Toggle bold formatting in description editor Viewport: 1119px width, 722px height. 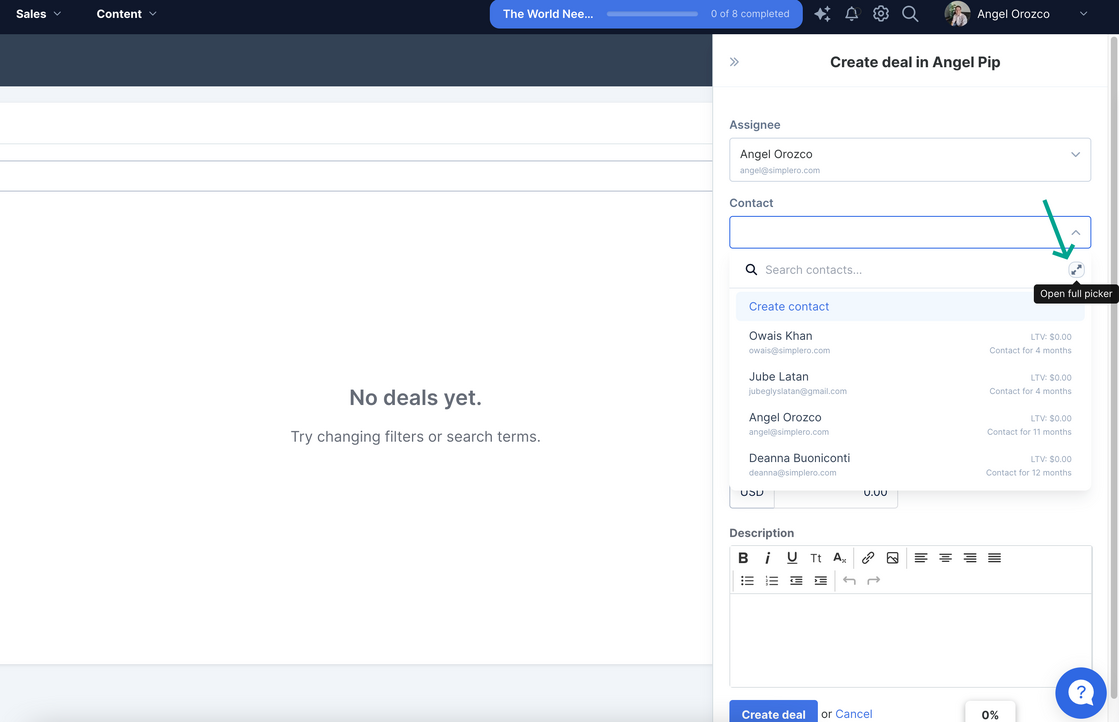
○ ○ ○ ○ ○ ○ ○
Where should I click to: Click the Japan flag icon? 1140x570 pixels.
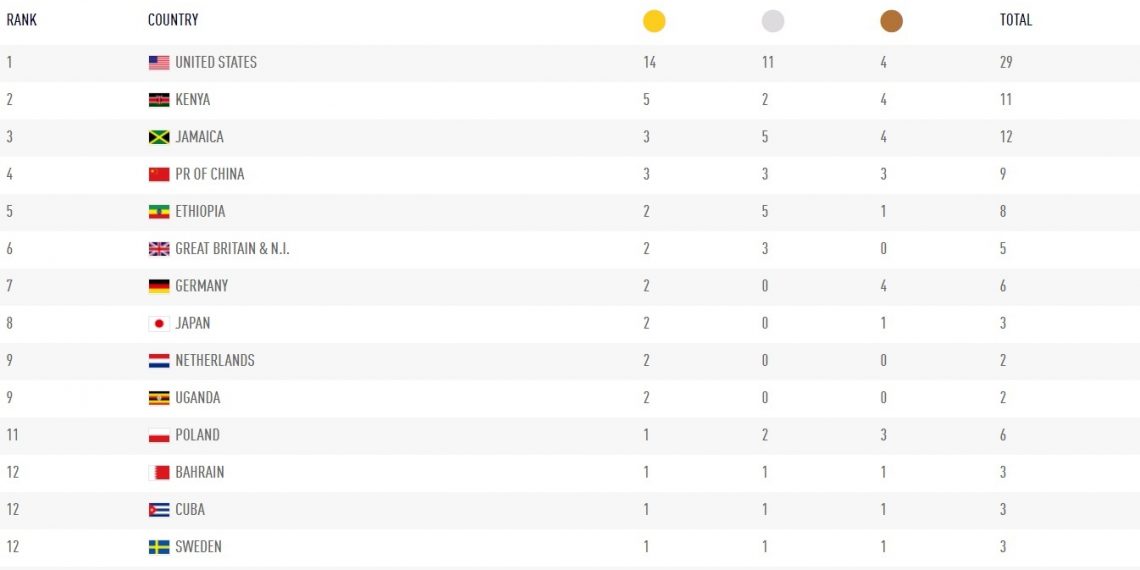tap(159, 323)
○ ○ ○ ○ ○ ○ ○
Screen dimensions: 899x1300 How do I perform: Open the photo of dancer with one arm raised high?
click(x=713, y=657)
○ ○ ○ ○ ○ ○ ○
# Task description
Reproduce the lines from the one containing "Where should I" through the one containing "tap(159, 323)", both included, and leave out the pictures.

# Exercise answer
Where should I click to: Click the Japan flag icon? 1140x570 pixels.
tap(159, 323)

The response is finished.